Old-fashioned confession might have served DUP better than this RHI runaround…

An Evening with the Borgias was how one Facebook friend put it. Well, perhaps not quite that bad but since DUP on DUP action is such an uncommon sight on NI television, last night’s Nolan Special was revealing in parts.

One of the things it revealed is that former Minster Bell has been Stephen Nolan’s ‘Deep Throat’ for some of this story. Most of his revelations centre around his own brief tenure in the department at the core of the RHI affair, once the problem had been crystallised.

As such it’s more about who left the Titanic and in what order than why DETI hit a fiscal iceberg.

Bell’s tenure began when a joint review of the performance of the RHI scheme should have already taken place under Bell’s predecessor at Enterprise Trade and Industry, Arlene Foster.

Indeed it should have been part of Foster’s new department (Finance and Personnel) procedures for further approval of RHI.

The wobble appears to have come in June 2015 when Bell was told directly that scheme was not only flawed but growing rapidly and getting out of control, since it was already committed to paying out more money to claimants than it was costing them to feed their new biomass boilers.

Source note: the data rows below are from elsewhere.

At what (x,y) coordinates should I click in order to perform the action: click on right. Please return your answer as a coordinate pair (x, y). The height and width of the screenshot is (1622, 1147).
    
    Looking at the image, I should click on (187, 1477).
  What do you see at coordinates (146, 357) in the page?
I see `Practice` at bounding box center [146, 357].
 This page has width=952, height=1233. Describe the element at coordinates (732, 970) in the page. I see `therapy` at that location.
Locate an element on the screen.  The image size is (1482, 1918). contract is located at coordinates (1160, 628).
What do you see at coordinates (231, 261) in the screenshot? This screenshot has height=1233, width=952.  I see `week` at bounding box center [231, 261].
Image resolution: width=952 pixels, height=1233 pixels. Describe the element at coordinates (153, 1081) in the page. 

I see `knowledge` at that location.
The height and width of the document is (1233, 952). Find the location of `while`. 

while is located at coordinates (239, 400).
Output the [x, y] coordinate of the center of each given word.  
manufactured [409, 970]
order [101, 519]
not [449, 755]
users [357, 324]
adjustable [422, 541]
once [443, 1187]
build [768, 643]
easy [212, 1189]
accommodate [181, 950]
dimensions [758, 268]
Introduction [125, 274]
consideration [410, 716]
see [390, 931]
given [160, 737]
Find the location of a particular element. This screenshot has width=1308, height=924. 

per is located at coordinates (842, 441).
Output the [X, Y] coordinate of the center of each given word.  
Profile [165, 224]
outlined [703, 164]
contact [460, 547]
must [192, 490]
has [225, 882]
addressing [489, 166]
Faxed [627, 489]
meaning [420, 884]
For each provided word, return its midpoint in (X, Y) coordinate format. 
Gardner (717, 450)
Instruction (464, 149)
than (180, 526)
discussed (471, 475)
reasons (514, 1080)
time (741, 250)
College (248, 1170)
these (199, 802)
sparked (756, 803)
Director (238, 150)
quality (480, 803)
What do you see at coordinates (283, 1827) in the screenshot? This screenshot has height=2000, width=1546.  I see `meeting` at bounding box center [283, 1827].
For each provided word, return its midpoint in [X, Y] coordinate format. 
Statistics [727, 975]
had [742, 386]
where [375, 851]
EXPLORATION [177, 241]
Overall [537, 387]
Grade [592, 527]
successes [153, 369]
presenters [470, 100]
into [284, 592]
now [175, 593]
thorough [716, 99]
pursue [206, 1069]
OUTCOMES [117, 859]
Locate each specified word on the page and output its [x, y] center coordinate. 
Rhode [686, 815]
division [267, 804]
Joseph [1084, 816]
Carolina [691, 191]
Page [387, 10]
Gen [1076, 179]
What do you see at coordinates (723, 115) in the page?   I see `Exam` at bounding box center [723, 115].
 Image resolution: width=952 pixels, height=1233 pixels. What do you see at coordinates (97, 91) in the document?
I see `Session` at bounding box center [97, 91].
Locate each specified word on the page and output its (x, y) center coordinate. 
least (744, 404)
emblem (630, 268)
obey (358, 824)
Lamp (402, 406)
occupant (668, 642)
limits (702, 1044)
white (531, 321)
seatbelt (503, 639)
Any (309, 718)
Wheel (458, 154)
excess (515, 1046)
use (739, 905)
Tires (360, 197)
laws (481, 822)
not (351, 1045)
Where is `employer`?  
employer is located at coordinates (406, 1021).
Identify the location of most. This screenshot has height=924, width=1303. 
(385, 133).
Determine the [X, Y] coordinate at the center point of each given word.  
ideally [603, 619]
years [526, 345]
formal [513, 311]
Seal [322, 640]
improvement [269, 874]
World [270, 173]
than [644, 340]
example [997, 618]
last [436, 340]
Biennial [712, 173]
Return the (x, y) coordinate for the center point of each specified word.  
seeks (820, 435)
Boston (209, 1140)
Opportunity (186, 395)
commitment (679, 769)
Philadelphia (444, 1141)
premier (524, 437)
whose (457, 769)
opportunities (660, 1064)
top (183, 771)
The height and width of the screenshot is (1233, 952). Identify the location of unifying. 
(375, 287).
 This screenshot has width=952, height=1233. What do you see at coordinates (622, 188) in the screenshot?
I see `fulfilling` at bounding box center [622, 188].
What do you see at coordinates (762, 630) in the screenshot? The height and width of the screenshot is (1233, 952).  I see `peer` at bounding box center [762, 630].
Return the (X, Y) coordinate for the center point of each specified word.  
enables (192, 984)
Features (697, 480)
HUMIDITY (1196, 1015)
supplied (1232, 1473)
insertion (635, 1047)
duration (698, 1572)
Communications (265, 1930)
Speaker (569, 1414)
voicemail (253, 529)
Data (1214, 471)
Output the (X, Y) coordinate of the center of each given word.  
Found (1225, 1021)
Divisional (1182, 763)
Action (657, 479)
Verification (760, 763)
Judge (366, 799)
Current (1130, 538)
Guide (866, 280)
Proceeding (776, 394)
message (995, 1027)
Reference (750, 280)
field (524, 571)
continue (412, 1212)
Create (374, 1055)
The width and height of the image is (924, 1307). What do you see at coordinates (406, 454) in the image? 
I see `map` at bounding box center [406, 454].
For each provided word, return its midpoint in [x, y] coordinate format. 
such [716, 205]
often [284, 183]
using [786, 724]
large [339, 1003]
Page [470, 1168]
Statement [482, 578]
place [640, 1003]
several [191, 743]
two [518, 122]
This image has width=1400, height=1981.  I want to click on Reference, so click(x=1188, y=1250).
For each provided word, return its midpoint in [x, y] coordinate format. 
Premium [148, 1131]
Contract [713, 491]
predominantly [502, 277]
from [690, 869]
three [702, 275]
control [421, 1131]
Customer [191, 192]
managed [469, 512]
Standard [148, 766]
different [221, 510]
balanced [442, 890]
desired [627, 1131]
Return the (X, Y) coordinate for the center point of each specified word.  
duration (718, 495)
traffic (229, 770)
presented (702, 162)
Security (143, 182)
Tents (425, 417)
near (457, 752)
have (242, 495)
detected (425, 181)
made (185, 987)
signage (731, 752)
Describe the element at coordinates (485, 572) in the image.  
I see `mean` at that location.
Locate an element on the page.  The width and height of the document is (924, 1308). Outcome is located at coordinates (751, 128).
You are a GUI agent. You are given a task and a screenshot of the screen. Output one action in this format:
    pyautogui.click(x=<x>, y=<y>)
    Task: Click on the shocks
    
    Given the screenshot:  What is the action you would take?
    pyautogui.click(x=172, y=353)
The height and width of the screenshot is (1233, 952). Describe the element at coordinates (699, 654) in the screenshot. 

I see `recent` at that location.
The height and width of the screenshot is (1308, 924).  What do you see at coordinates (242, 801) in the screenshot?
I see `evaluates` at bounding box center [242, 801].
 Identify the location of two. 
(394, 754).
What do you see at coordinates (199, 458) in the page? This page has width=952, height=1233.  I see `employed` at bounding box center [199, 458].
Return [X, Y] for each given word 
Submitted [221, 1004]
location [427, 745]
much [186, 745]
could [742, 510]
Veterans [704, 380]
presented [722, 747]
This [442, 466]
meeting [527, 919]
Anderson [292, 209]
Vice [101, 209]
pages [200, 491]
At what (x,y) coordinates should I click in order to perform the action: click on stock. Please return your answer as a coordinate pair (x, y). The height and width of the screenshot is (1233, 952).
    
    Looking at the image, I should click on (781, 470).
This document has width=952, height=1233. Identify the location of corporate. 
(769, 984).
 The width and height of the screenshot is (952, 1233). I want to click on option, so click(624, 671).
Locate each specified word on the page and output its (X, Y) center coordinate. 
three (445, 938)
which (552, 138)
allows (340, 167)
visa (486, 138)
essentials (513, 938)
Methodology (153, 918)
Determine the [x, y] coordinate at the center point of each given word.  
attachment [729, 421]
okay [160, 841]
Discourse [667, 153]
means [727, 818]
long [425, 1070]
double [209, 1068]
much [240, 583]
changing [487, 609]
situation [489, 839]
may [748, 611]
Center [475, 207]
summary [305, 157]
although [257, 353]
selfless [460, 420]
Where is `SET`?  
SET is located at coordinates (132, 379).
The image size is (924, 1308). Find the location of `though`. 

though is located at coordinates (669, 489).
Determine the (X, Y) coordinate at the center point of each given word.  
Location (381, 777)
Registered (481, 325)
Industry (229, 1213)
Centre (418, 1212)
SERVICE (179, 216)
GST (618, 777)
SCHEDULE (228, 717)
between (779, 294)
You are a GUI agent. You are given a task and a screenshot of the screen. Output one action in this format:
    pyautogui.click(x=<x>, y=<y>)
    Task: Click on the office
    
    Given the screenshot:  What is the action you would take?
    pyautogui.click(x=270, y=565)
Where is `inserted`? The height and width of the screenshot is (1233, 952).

As highlighted by the Comptrollers and Auditor General’s report in July this year, the policy design itself was faulty from the start:

 

The problem seems to spring from the Department’s own business case laid out and finalised in June 2012 when the tariff was set without the safety nets. So why did Ms Foster’s department not see the problem sooner?

Well, right up until last year, there was a larger underspend on the project: £3.5 million out of £4 million set aside in 2012-13; £5.35 million out of £7 million in 2013-14; and then it narrows right down to £4.08 million out of £12 million in 2014-15.

You can see why the panic bells must have been pretty loud as Minister Bell takes office since the take up of the scheme is now beginning to speed up exponentially. Most of the argument in the programme appears to be about how and when to fix the problem.

On the 8th of September last year, Bell announced an amended scheme to be brought in on 18th November. It was in this period that the scheme sharply spiked. The Comptroller and Auditor General explains:

…almost as many applications being received in those seven weeks as had been made in the previous 34 months since the scheme began. The expected cost of the applications made during this seven week period will be around £24 million annually for each of the next twenty years. 

Now that’s under Bell’s tenure.  It’s not clear to me whether announcing the amendment so far in advance to the changes was a strict necessity or just a precautionary measure. Either way, there’s very little doubt about the consequences.

It may be that he’s feeling guilty that it happened on his watch. But he might have saved himself the trouble, since there’s plenty of blame to go round. Despite protests from the First Minister this leaky NI policy boat left port with bow doors wide open under Arlene’s watch.

A good bout of old-fashioned Catholic confession might have served the DUP better than this runaround. Instead, Arlene finds herself intemperately repeating the fact that no one told her until it was too late. [Is that part of her day job? – Ed]

And she did herself no favours in accusing the relatively mild-mannered former social worker of trying to physically intimidate her. Nor did her party in obfuscating the nature and content of the whistleblower material mentioned in the NAO report.

The substantive whistleblower material was contained in an anonymous email received by OFMdFM in January this year. That material is the subject of a review jointly commissioned by OFGEN and the new Department of the Economy.

Meanwhile, RHI continues to be available in all parts of Britain.